The speakers are Warren Spector and Amy Jo Kim.  Spector is first up to talk about single-person games, which he is committed to develop despite the surging popularity of multi-player games.

Warren Spector - talking about single player games.  Makes single player games, and has created 14 titles.  Doesn't understand the fascination with multi-player games.  Criticism of gaming is that it is passive and doesn't help the user. Not true. The gamer is not some zoned-out teen in his bedroom.  Lots of different types of people game.  People say gaming stifles learning.  Not true.  Gaming can be a useful learning experience.  Success in gaming requires thinking, planning, acting and reacting. 

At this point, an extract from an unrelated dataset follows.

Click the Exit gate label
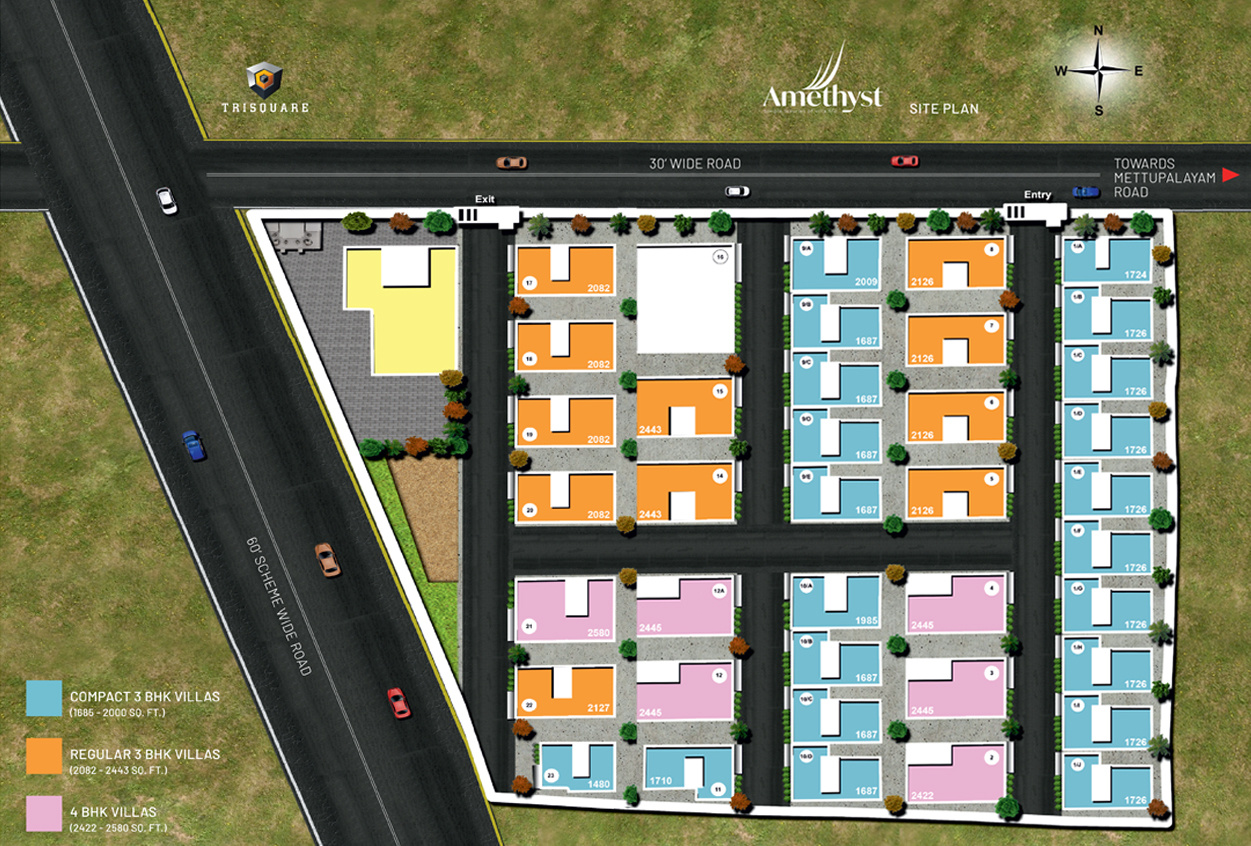Viewport: 1251px width, 846px height. click(485, 199)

Let's talk about the process of making games.  He too echoes the idea that creating virtual worlds is expensive and hard.  His last game cost $5 million, and next one will cost more.  The technology needed to create the game world is intricate.  Since we are talking about polygons he uses that metric.  He says game reality starts at a much lower threshold than what Pixar requires (80 million polys).  Says his dream is 300,000 polys, and (looking at Dan Gillmor) says "I would kill for 50,000 polys."  Audience laughs.  Then he adds: "I'm a gamer and I know how to kill."  More laughter.


9:46:51 AM    comment []

Real Music, Imaginary Sights - Noel Paul Stookey and Alvy Ray Smith are up this morning.  I hadn't heard of Noel Paul Stookey (apparently he is the "Paul" of Peter, Paul & Mary fame, and the song Puff the Magic Dragon, and no it isn't about drugs), but he was great!  I can't convey why he was great except to say that he played his guitar, improvised across a few technical difficulties, read a poem that he wrote while affecting a New England accent, and basically had the audience of brainy cognosenti filled with an uplifting spirit of communal love.  Really!  I'm not kidding.  And he even had them singing along, doing the background vocals to one of his songs.

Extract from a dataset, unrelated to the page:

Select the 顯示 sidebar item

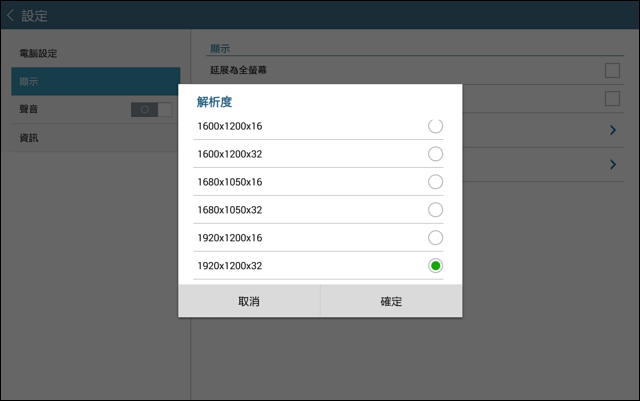click(96, 81)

Alvy Ray Smith is talking now.  He's a principal figure at Pixar, the graphics company that creates the fantastic stuff in movies like Toy Story.  His first mission, oddly enough for a guy that creates fantasy at its highest and most believable level, is to debunk the Ray Kurzweil chronicles.  Smith makes fantasy for a living, so he's skeptical of Kurzweil's claims that we will all exponentially progress into a uptopian fantasy world where we will become software and go on to live forever.  Smith has his own mathematical models I suppose.  He says that reality begins at 80 million polygons (per frame).  His point is that creating fantasy requires a lot of computation and is hard work.  So maybe some of Kurzweil's projections are a little optimistic <grin>.

Q&A with these two guys reveals something worth considering.  Pixar creates artificial worlds to entertain us and it is hard work and requires a lot of polygons.  Noel Paul Stokey can create imaginary worlds with his spontaneous antics and childlike wonderment (you'd have to be here to fully understand, but just picture a 50+ year old bearded history professor who acts like Robin Williams).  Technology is great, but connecting with people using the tried and true technique of being down-to-earth is best.